The big coffee and doughnut chain said new locations in Canada will focus on growth markets in Quebec, western Canada and major urban locations, as well as Ontario. The company had about 3,000 stores in Canada at the end of 2009 and sees potential for another 1,000 across the country.
U.S. expansion will focus on existing regional markets in New York, Ohio and Michigan. It plans to differentiate its brand through a new concept restaurant design to be piloted in at least 10 existing locations. The new concept features a “dramatic re-imaging” to define itself as a cafe and bake-shop destination.
At an investor conference, the company said a key part of its U.S. strategy is to become “famous” for its core coffee and baked goods, and so it will add the words “Cafe & Bake Shop” to its logo. “We have to call out what we are,” said David Clanachan, chief operations officer for U.S. and international at Tim Hortons.
He said the company’s new U.S. store concept will have the feel of a cafe inside and out, with goods baked before customers' eyes, equipment moved out of the way to create more opportunities for interaction with staff, and tables and chairs that aren’t fastened together or to the floor.

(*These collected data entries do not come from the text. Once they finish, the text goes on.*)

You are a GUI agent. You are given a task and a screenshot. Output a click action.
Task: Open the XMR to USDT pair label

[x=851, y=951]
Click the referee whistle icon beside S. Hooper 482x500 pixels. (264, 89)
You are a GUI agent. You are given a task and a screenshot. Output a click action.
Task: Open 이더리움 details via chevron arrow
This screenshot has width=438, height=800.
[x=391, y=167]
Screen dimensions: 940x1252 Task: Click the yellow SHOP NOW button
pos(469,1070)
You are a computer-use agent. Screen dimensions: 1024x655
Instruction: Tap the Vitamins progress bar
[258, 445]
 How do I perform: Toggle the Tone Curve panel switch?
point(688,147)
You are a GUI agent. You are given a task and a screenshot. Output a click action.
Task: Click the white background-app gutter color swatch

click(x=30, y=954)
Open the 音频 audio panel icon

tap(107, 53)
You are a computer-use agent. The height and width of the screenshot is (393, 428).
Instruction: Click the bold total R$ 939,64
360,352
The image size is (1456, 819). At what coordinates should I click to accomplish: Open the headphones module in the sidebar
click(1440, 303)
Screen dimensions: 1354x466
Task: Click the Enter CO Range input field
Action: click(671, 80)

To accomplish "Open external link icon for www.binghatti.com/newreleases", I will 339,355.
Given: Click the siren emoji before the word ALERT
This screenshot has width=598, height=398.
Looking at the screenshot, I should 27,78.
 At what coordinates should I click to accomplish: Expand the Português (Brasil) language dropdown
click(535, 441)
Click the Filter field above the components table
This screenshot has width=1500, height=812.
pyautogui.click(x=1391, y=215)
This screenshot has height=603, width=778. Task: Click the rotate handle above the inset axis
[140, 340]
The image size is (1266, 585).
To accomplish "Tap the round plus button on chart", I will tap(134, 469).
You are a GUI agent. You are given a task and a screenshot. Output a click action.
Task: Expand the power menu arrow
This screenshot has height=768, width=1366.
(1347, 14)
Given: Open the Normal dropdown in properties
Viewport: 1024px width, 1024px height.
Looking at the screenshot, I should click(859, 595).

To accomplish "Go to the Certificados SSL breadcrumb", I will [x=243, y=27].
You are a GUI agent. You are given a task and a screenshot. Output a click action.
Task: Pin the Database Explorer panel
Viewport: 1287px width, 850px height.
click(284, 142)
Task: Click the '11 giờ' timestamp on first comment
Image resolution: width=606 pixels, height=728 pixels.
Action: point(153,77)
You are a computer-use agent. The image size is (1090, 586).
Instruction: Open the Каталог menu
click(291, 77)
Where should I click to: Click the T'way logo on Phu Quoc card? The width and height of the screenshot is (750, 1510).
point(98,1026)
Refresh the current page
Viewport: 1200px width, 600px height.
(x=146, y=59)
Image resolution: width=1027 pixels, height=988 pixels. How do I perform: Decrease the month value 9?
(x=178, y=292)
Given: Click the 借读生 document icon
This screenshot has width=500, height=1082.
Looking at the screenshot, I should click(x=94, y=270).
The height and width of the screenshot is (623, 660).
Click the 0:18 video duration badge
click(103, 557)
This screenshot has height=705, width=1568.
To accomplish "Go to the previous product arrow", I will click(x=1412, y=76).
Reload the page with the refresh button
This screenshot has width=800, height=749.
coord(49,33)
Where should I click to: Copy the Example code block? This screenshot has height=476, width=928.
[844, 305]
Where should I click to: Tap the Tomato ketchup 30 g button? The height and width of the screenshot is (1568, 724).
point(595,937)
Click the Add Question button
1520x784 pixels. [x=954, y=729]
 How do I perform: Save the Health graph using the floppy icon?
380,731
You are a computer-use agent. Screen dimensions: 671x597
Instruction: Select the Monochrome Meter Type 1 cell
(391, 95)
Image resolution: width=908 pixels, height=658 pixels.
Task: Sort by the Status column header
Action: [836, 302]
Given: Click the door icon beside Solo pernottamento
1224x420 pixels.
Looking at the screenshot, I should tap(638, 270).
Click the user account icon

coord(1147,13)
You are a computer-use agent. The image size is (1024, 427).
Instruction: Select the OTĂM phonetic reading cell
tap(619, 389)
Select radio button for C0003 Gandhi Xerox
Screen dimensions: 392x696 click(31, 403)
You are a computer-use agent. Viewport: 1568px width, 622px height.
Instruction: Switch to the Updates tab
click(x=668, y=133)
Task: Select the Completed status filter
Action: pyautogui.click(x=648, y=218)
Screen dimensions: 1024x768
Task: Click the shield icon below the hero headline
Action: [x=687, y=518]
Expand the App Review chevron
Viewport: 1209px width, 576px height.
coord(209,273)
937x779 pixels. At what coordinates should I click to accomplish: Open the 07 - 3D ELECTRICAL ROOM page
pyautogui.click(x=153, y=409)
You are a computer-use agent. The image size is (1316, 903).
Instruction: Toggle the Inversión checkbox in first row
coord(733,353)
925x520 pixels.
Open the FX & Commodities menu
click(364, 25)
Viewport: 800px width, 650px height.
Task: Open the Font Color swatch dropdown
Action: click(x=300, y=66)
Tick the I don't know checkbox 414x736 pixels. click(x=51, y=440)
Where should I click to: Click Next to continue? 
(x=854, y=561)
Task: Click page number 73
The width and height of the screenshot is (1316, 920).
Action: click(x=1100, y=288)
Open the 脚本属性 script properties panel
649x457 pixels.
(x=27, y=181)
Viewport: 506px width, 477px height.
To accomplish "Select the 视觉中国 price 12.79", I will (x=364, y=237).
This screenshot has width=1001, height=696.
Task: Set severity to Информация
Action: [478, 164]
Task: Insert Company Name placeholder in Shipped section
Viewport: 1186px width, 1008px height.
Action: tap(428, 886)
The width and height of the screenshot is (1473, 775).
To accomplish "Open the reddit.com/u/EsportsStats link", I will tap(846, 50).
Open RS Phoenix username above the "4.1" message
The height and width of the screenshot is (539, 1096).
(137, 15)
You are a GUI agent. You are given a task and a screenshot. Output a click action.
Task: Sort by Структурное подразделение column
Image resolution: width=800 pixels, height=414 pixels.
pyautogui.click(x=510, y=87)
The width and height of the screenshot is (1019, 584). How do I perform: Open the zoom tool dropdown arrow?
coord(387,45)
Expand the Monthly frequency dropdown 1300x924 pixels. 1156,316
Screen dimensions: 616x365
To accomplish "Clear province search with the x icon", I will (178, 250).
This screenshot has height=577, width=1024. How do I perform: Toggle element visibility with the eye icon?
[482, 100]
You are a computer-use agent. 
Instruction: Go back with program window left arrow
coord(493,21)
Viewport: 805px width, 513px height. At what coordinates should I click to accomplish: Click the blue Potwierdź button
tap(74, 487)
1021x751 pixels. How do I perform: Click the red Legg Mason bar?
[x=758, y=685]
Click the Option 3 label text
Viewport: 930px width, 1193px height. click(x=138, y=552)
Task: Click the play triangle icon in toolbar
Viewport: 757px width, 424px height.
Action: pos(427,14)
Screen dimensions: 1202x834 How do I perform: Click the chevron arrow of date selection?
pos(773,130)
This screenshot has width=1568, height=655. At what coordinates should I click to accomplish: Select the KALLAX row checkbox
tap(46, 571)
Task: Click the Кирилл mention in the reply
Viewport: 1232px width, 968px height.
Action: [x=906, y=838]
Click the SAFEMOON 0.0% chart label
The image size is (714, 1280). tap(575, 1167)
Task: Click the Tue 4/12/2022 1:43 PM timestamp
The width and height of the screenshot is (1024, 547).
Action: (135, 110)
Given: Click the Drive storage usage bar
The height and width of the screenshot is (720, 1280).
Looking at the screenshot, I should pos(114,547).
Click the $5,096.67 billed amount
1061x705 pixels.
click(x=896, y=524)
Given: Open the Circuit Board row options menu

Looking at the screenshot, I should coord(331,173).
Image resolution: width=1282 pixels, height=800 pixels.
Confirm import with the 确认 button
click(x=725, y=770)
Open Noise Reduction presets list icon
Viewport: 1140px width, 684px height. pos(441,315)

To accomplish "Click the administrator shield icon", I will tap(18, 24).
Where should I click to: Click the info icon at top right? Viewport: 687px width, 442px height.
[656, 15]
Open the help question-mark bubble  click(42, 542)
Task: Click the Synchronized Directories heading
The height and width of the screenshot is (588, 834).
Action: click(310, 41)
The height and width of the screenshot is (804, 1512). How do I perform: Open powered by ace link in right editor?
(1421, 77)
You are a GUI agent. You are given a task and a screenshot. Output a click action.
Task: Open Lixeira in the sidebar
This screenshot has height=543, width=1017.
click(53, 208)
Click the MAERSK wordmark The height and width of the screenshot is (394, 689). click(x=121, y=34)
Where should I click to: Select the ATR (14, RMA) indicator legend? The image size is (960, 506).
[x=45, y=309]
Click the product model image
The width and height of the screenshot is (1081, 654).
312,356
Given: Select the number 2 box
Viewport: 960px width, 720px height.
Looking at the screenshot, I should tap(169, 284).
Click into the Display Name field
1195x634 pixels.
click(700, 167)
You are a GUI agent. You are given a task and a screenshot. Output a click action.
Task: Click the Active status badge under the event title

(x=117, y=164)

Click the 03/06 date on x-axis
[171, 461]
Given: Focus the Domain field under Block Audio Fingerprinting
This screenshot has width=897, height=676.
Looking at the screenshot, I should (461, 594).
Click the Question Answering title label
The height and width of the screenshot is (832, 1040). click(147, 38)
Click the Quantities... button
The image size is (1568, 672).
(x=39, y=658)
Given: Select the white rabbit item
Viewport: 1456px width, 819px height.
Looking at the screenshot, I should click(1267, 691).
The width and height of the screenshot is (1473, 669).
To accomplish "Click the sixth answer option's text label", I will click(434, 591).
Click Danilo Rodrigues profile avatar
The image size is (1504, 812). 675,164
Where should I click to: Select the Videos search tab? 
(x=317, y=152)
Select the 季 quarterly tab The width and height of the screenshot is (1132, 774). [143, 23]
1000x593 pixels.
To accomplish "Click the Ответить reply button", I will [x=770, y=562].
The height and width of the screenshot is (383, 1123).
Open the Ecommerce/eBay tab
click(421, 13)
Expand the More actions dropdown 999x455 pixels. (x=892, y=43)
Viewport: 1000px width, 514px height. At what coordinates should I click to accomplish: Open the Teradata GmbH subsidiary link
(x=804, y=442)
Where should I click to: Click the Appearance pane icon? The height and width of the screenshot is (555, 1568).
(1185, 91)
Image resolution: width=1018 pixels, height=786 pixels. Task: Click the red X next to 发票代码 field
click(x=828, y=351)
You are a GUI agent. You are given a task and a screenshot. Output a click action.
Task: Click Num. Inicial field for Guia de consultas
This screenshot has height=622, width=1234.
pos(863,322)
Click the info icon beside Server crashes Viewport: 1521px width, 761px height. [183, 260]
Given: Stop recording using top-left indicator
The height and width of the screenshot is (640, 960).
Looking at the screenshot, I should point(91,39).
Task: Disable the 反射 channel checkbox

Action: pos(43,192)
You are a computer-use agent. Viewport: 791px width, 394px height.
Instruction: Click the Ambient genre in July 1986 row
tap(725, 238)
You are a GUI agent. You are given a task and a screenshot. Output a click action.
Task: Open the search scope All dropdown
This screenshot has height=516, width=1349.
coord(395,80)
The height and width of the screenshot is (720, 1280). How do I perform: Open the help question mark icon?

The company also plans to complement its standard restaurant-development activity in Canada and the U.S. with non-standard formats and locations, extending its reach in hospitals, universities and colleges, airports and other non-traditional sites.
As part of its overall development strategy, Tim Hortons will target smaller communities in Canada, mostly with standard restaurants, though it will also test a new, flexible restaurant design in these communities.
The chain will extend its co-branding initiative with Cold Stone Creamery and plans to convert up to 60 locations in Canada in 2010 to include the Cold Stone Creamery concept. In the U.S., it plans to co-brand 15 to 20 existing locations and open 10 to 15 new restaurants as co-branded locations in 2010.
For 2010, Tim Hortons is also projecting operating income growth of 8% to 10% and same-store sales growth of 3% to 5% in Canada and 2% to 4% in the U.S. Capital spending for 2010 is projected at C$180-C$200 million.
Beyond 2010, it’s targeting share earnings growth of 12% to 15% on a compound annual average growth rate basis from 2011 to 2013.
Executives said that, while Tim Hortons does most of its business in the morning and snack periods, it sees room for growth at all times of day, notably lunch and dinner through the launch of new products that appeal to its “on-the-go” customers.